_Problem requirements_
Every line below should be duplicated exactly.

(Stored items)

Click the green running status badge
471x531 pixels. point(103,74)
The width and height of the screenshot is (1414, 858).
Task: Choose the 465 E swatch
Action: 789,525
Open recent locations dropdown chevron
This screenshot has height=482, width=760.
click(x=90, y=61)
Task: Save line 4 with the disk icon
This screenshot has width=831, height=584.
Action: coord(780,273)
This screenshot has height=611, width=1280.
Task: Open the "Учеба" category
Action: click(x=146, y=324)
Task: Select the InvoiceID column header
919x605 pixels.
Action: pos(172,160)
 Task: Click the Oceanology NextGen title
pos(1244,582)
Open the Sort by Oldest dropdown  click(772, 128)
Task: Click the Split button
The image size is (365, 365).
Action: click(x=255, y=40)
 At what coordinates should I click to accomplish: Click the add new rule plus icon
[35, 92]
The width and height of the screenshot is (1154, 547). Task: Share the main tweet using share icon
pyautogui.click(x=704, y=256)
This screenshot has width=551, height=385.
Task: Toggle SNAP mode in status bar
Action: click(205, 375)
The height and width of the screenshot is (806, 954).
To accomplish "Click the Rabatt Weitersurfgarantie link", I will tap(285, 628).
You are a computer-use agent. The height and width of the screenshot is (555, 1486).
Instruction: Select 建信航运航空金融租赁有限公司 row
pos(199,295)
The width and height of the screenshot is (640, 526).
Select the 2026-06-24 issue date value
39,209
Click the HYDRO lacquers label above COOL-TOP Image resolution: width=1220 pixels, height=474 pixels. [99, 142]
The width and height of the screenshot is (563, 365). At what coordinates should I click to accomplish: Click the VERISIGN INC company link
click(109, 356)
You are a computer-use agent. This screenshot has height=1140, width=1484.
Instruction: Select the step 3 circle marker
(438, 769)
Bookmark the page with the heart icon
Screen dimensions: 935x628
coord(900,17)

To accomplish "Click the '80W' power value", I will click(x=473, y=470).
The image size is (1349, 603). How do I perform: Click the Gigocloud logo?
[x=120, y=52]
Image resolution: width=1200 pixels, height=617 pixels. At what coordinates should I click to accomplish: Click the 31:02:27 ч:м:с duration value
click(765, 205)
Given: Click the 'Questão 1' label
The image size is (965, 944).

_Output of the exercise_
Click the green running status badge
471x531 pixels. point(103,74)
The width and height of the screenshot is (1414, 858).
Task: Choose the 465 E swatch
Action: 789,525
Open recent locations dropdown chevron
This screenshot has height=482, width=760.
click(x=90, y=61)
Task: Save line 4 with the disk icon
This screenshot has width=831, height=584.
Action: coord(780,273)
This screenshot has height=611, width=1280.
Task: Open the "Учеба" category
Action: click(x=146, y=324)
Task: Select the InvoiceID column header
919x605 pixels.
Action: pos(172,160)
 Task: Click the Oceanology NextGen title
pos(1244,582)
Open the Sort by Oldest dropdown  click(772, 128)
Task: Click the Split button
The image size is (365, 365).
Action: click(x=255, y=40)
 At what coordinates should I click to accomplish: Click the add new rule plus icon
[35, 92]
The width and height of the screenshot is (1154, 547). Task: Share the main tweet using share icon
pyautogui.click(x=704, y=256)
This screenshot has width=551, height=385.
Task: Toggle SNAP mode in status bar
Action: click(205, 375)
The height and width of the screenshot is (806, 954).
To accomplish "Click the Rabatt Weitersurfgarantie link", I will tap(285, 628).
You are a computer-use agent. The height and width of the screenshot is (555, 1486).
Instruction: Select 建信航运航空金融租赁有限公司 row
pos(199,295)
The width and height of the screenshot is (640, 526).
Select the 2026-06-24 issue date value
39,209
Click the HYDRO lacquers label above COOL-TOP Image resolution: width=1220 pixels, height=474 pixels. [99, 142]
The width and height of the screenshot is (563, 365). At what coordinates should I click to accomplish: Click the VERISIGN INC company link
click(109, 356)
You are a computer-use agent. This screenshot has height=1140, width=1484.
Instruction: Select the step 3 circle marker
(438, 769)
Bookmark the page with the heart icon
Screen dimensions: 935x628
coord(900,17)

To accomplish "Click the '80W' power value", I will click(x=473, y=470).
The image size is (1349, 603). How do I perform: Click the Gigocloud logo?
[x=120, y=52]
Image resolution: width=1200 pixels, height=617 pixels. At what coordinates should I click to accomplish: Click the 31:02:27 ч:м:с duration value
click(765, 205)
Given: Click the 'Questão 1' label
The image size is (965, 944).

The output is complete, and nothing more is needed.